Millennials are more likely to own businesses or work as freelancers than previous generations. According to “The 2015 Millennial Majority Workforce,” a study by generational consulting firm Millennial Branding, 38% of millennials currently freelance, while only 32% of workers over 35 do. In another study, “The Millennial Mind Goes To Work,” published by Bentley University in 2014, 60% of millennials expressed an interest in starting their own business.

Also according to the Bentley study, millennials move more frequently between jobs and careers. That’s because they value personal independence, says Pam Capalad, principal of New York-based Brunch & Budget.

“The traditional route of working for an employer and sticking with them doesn’t make sense anymore,” says Capalad. “Millennials who have jobs don’t plan on sticking around because it’s become easier to work for yourself. Millennials want to see the world while they’re young, so the question becomes one of how we travel and work at the same time. The work and personal sides of our lives are blurring. We’re less willing to be tied down.”

Other rites of passage, like marriage, childbirth, career changes or interstate moves may be emphasized less by millennials, says Eric Roberge, founder of planning firm Beyond Your Hammock. “This industry has been built on the baby boomers,” Roberge says. “Their questions focused around retirement, Social Security, Medicare, taxes, estate planning and asset allocation. For the most part, young people don’t want to hear about that.”

Andrew Mohrmann, of St. Louis-based Modern Dollar Planning, agrees. “When I’m working with clients in their 30s, having a retirement plan isn’t the focus,” Mohrmann says. “Looking at short-term cash flow is a more meaningful discussion.

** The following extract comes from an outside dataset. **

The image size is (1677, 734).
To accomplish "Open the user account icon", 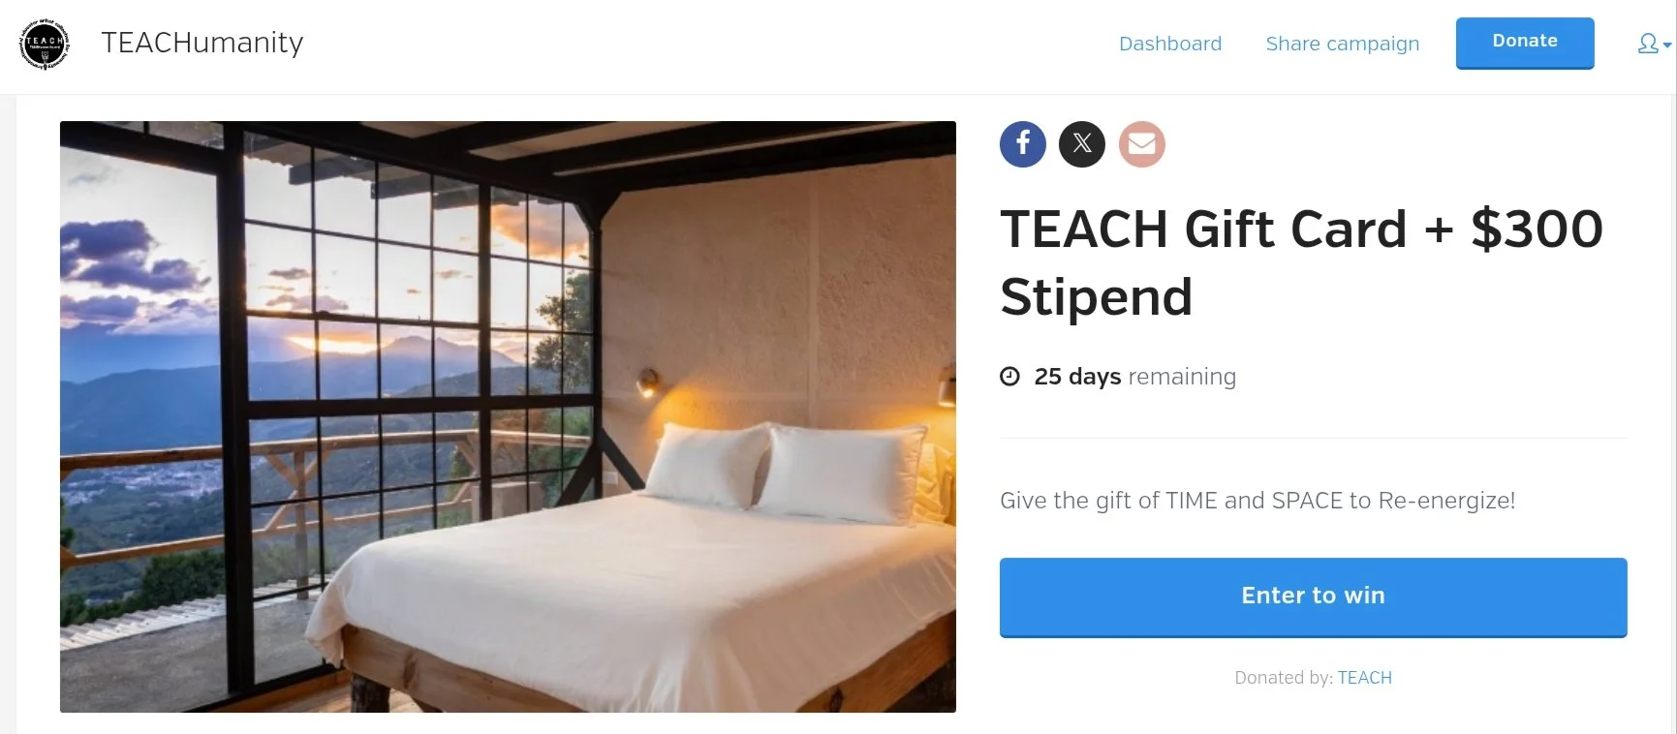I will coord(1648,44).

Running long projections is a waste of time.”

Career Advice Counts

Millennials also want help navigating rising housing costs and stagnant wages. According to the U.S. Census Bureau, the median home value (adjusted for inflation) increased from about $93,000 in 1980 to $175,000 in 2014. A large number of millennials have returned home to live with their parents, according to the U.S. Bureau of Labor Statistics, which found that a little more than 30% of millennials aged 18 to 34 live with their parents. Only around 40% over the age of 25 are married, while more than 65% of 25- to 34-year-olds were married in 1980.

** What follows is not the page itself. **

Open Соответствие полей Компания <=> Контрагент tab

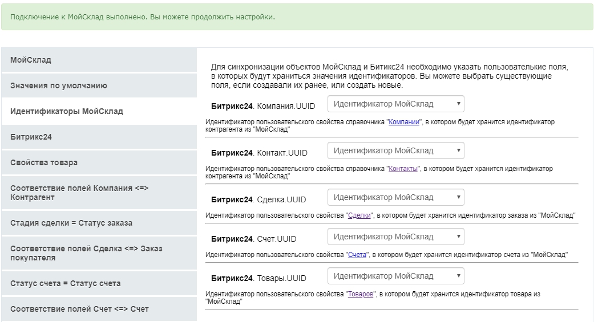tap(79, 193)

“In the early ’90s, the conversation for young people was should you rent or buy,” Fisher says. “There was this idea that renting was throwing money out the window. All they remembered was how much money their parents made on their primary residence over the past 20 years. Fast-forward to 2007 through today. Kids remember how their parents lost their money in real estate. Memory does influence our investment choices.”

Advisors have an opportunity to engage millennials in holistic financial planning, taking college graduates with few assets and substantial debts and molding them into thrifty savers and savvy investors.

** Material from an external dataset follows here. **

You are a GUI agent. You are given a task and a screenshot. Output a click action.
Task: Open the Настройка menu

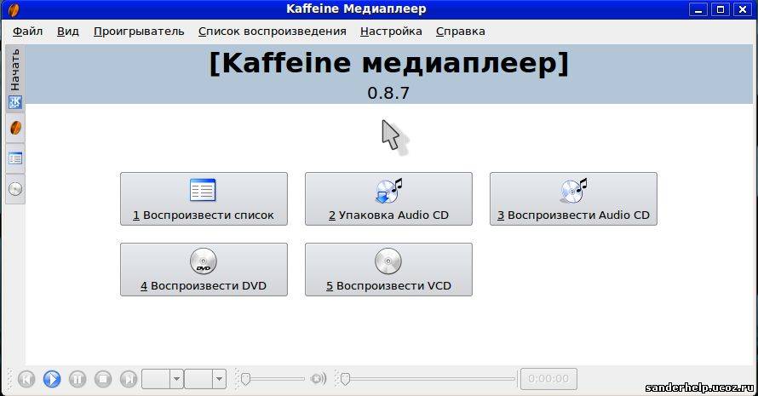pos(391,32)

“At least the median and affluent millennials should be on everybody’s radar,” says Morgan. “They’re a difficult group to reach because they’re confident and know how to use digital tools. It’s a difficult audience to show value to because they’re smart and don’t want to be sold; they want to be supported and educated and they want to make sure they’re on the right path. At the end of the day, that’s the biggest value we can provide to people.”